Design an exam-prep platform — full system-design solution. — Cracked Java
// High-Level Design (HLD / Distributed Systems) · Design an Exam Prep Platform (PrepHub-style)
SeniorSystem Design

Design an exam-prep platform — full system-design solution.

1. Functional requirements

  • Browse and stream content: question banks, explanations, and lecture videos.
  • Start, pause/resume, and submit an exam session with a server-enforced timer.
  • Score objective questions instantly; queue subjective answers for async grading.
  • Show a leaderboard (per exam, per cohort) and a student's rank in near-real-time.
  • Payments: purchase premium courses / mock-test bundles; gate access by entitlement.
  • Anti-cheat: server-authoritative time, shuffled question order, suspicious-activity signals.

Out of scope (state it): authoring tools, content moderation, and human-grader workflow internals.

2. Non-functional requirements

  • Scale: 1M registered students; 100K concurrent at peak (scheduled mock tests).
  • Submit burst: up to ~100K submits clustered in the final minute of a timed mock.
  • Latency: answer-save p99 < 100 ms; objective score p99 < 300 ms; video start < 1 s via CDN.
  • Consistency: scoring and payments must be exactly-once / idempotent — never double-score, never double-charge.
  • Durability: an in-progress session must survive a browser refresh or app-node crash.
  • Availability: 99.9%+; content reads stay up even if the scoring tier degrades.

3. Capacity estimation

  • Concurrent sessions: 100K. A 90-minute exam with ~60 questions → answers saved roughly every 30 s.
  • Answer-save QPS: 100K sessions / 30 s ≈ ~3.3K writes/s steady (×3 peak ≈ 10K/s).
  • Submit burst: 100K submits in ~60 s ≈ ~1.7K submits/s, each triggering a score + leaderboard update.
  • Content reads: assume 5× the concurrency browsing questions ≈ 500K req/s — but these are static and served from CDN/cache, so origin sees under 1%.
  • Session state size: ~60 answers × ~200 B ≈ ~12 KB/session × 100K ≈ ~1.2 GB live in Redis — trivial; fits in memory.
  • Video: 100K concurrent × ~3 Mbps ≈ ~300 Gbps egress → must be CDN-offloaded; origin only serves cache fills.

The takeaway: the content problem is a CDN/cache problem, the session problem is an in-memory-state + burst problem. They scale independently.
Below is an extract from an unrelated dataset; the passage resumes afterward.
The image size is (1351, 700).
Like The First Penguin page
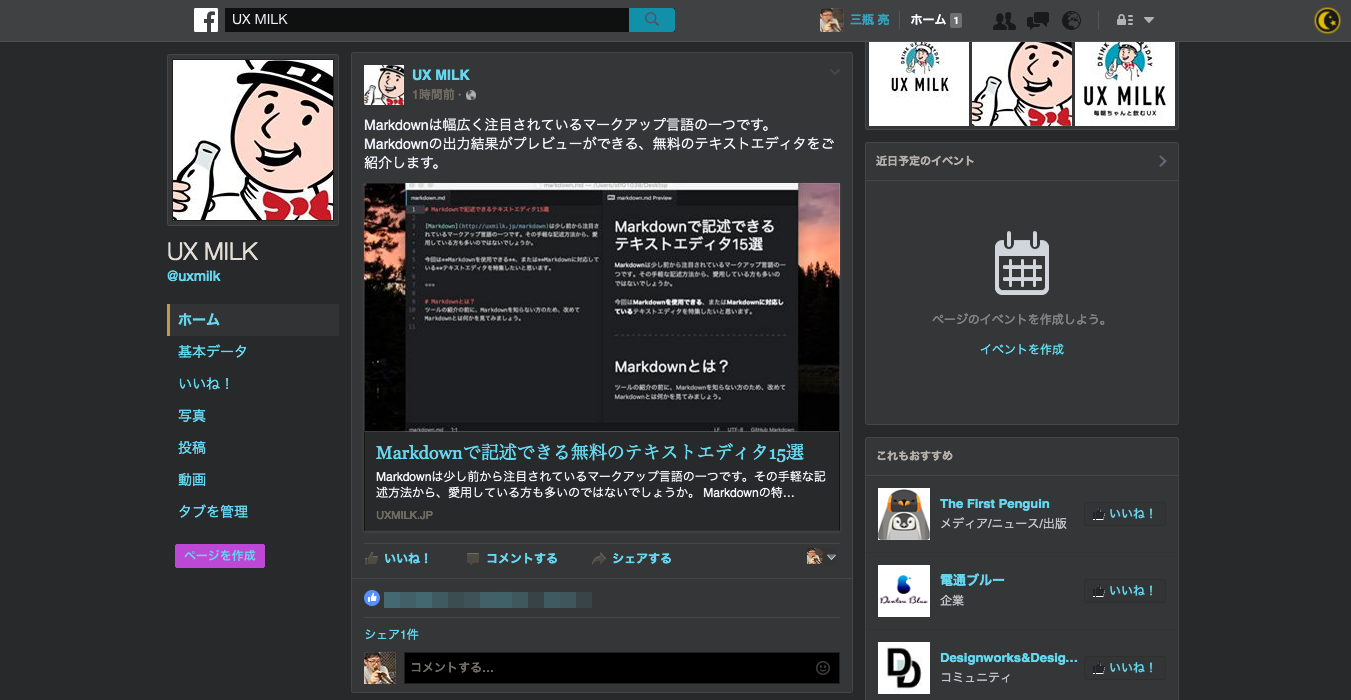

4. High-level architecture

Exam-prep platform — content served from CDN, sessions held in Redis, scoring and leaderboard updated off a queue

5. API design

POST /api/v1/exams/{examId}/sessions
  -> 201 { "sessionId": "...", "endsAt": "2026-06-07T10:30:00Z", "questionOrder": [...] }

PUT  /api/v1/sessions/{sessionId}/answers
  Header: Idempotency-Key: <uuid>
  Body:   { "questionId": "q42", "choice": "B", "clientTs": 1717... }
  -> 200 { "saved": true }                 // server validates endsAt not passed

POST /api/v1/sessions/{sessionId}/submit
  Header: Idempotency-Key: <uuid>
  -> 202 { "status": "SCORING" }           // async; or 200 with score for objective-only

GET  /api/v1/sessions/{sessionId}/result   -> 200 { "score": 78, "rank": 1422, "breakdown": [...] }
GET  /api/v1/exams/{examId}/leaderboard?top=100&around=me
POST /api/v1/payments/checkout             // returns gateway redirect / client secret
POST /api/v1/payments/webhook              // gateway -> us; idempotent on event id

Submit and answer-save are idempotent via the Idempotency-Key: a retried submit returns the original result instead of re-scoring.

6. Data model

CREATE TABLE exam_session (
  id            UUID PRIMARY KEY,
  student_id    BIGINT NOT NULL,
  exam_id       BIGINT NOT NULL,
  started_at    TIMESTAMPTZ NOT NULL,
  ends_at       TIMESTAMPTZ NOT NULL,        -- server-authoritative timer
  status        TEXT NOT NULL,               -- IN_PROGRESS | SUBMITTED | SCORED
  submit_key    UUID UNIQUE                   -- idempotency for submit
);

CREATE TABLE session_answer (
  session_id    UUID REFERENCES exam_session(id),
  question_id   BIGINT NOT NULL,
  choice        TEXT,
  answered_at   TIMESTAMPTZ NOT NULL,
  PRIMARY KEY (session_id, question_id)       -- last-write-wins per question
);

CREATE TABLE result (
  session_id    UUID PRIMARY KEY REFERENCES exam_session(id),
  score         INT NOT NULL,
  scored_at     TIMESTAMPTZ NOT NULL
);

CREATE TABLE entitlement (                     -- what a student has paid for
  student_id    BIGINT, product_id BIGINT, granted_at TIMESTAMPTZ,
  PRIMARY KEY (student_id, product_id)
);
-- Correct-answer keys live in a separate, access-controlled store, never shipped to the client.
-- Leaderboard is a Redis ZSET keyed by exam_id; the DB result table is the source of truth.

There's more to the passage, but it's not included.